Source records

- - - - -

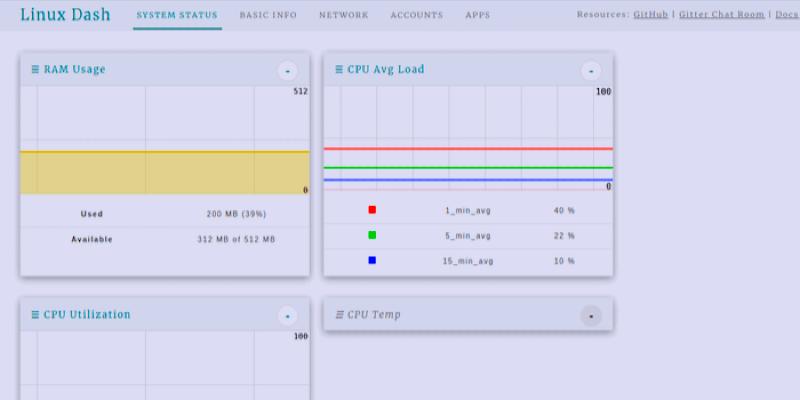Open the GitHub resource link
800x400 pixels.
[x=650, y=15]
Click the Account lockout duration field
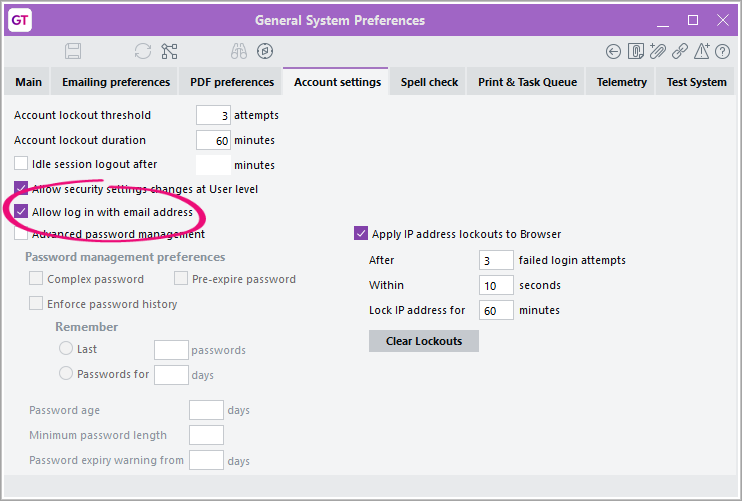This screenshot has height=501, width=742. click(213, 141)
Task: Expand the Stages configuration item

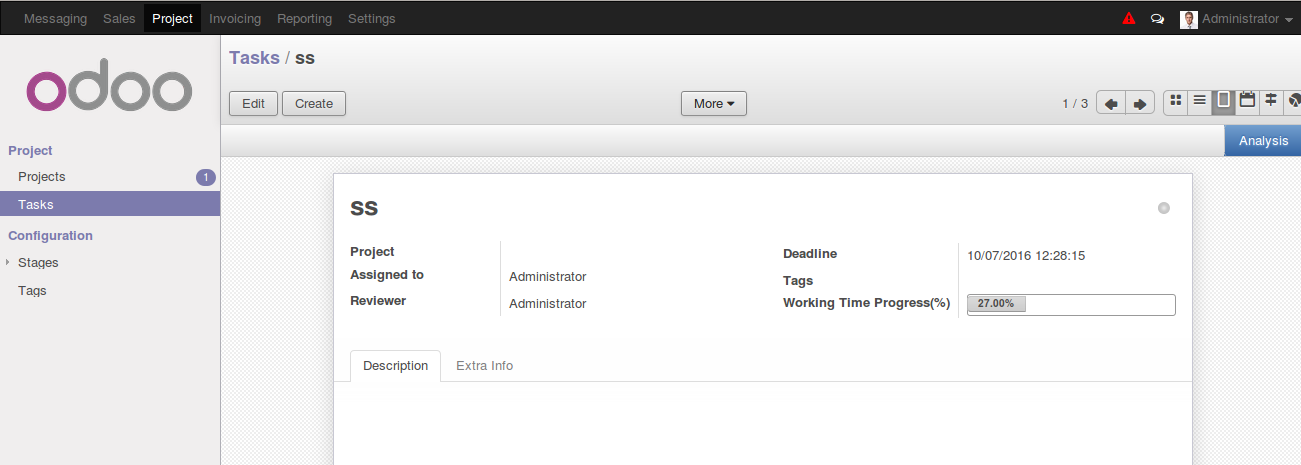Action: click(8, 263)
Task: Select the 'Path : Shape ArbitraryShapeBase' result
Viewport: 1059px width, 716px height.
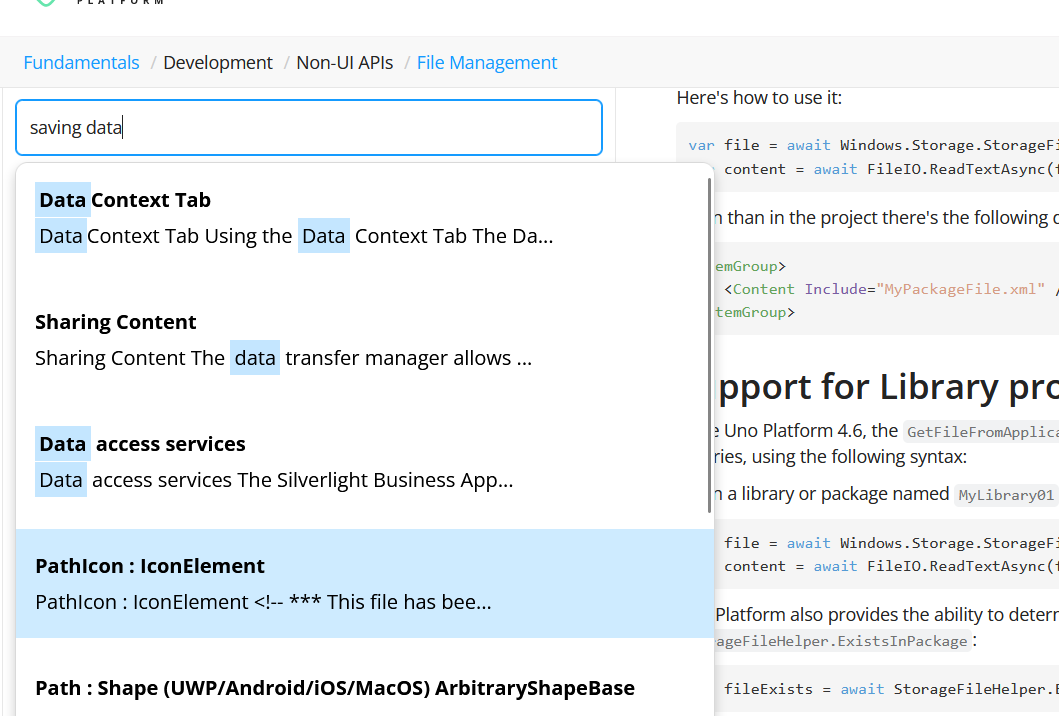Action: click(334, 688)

- - - - -

EXERCISE BRIEF => Your answer must be the lines from the one containing "Click the Account lockout duration field" through the final line of the entries, duplicated exactly, with both ends kept and all pictures left out.

YOUR SOLUTION =>
Click the Account lockout duration field
This screenshot has height=501, width=742. click(213, 141)
Task: Expand the Stages configuration item

Action: click(8, 263)
Task: Select the 'Path : Shape ArbitraryShapeBase' result
Viewport: 1059px width, 716px height.
Action: click(334, 688)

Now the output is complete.